The majority recognize that the purposes of Aranda do not require its application to convictions long since final. I submit that those purposes likewise do not compel its application to cases tried before our decision was rendered in Aranda.

In my opinion the Courts of Appeal in this state correctly concluded that the new procedural rules in Aranda should not *347apply retroactively to eases tried before that decision. (People v. Perrin, 247 Cal.App.2d 838, 845 [55 Cal.Rptr. 847]; People v. Martin, 247 Cal.App.2d 416, 420 [55 Cal.Rptr. 629]; People v. Haynes, 244 Cal.2d 579, 583-584 [53 Cal.Rptr. 530]; People v. Williams, 239 Cal.App.2d 42, 45-46 [48 Cal.Rptr. 421].)

I also believe that the rules of procedure enunciated in Aranda should not be extended to a case where the trial will not be by a jury but rather by a court sitting without a jury. In such a case pragmatic considerations of jury thinking are not involved (People v. Talley, 65 Cal.2d 830, 841 [56 Cal.Rptr. 492, 423 P.2d 564] ; In re Hernandez, 64 Cal.2d 850, 851 [51 Cal.Rptr. 915, 415 P.2d 803]; People v. Garcia, 239 Cal.App.2d 58, 61 [48 Cal.Rptr. 305]; People v. Williams, 239 Cal.App.2d 42, 44 [48 Cal.Rptr. 421]), and the burden on the victim of the crime, other witnesses, the prosecution and the courts is not outweighed by any danger of prejudice to the defendant from an extrajudicial accusatory statement of a codefendant. It is indeed anomalous to require a trial judge, who is going to try a case without a jury, to grant a severance or exclude an extrajudicial statement of a codefendant (where effective deletions are impossible) on the theory that the trial judge may be unable to disregard what he would recognize as merely a hearsay accusatory statement of the codefendant and at the same time presume, for example, that the judge will be able to disregard the defendant’s own confession if the judge determines it to be inadmissible.

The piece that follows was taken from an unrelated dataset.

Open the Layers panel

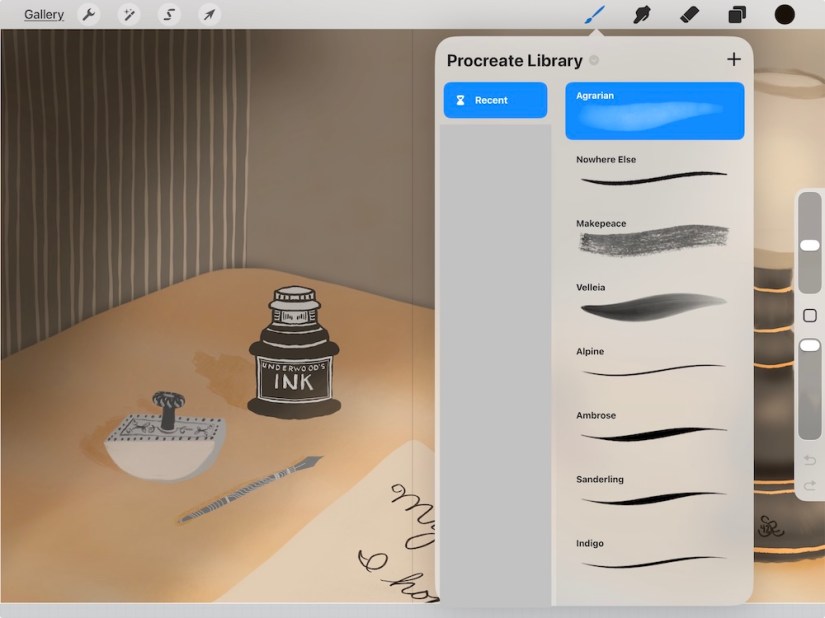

Finally, I concur in the affirmance of the judgment of conviction of Charles but dissent from the reversal of the judgment as to Boddie. I believe beyond a reasonable doubt that the error in admitting Boddie’s confession was harmless. (Cal. Const., art. VI, § 13; Chapman v. California, 386 U.S. 18 [17 L.Ed.2d 705, 87 S.Ct. 824].)

McComb, J., concurred.

Respondent’s petition for a rehearing was denied May 4, 1967. McComb, J., and Burke, J., were of the opinion that the petition should be granted.

In People v. Rollins, supra, 65 Cal.2d 681, 687-690, we rejected the trial date limitation with respect to the Escobedo rules in part because we had already applied in numerous eases a different limitation as to those rules and because, in the light of relevant prior case law, we found little force in the argument that there had been affirmative reliance on the pre-Escobedo cases by prosecuting officials. Neither such reason is applicable in the present case.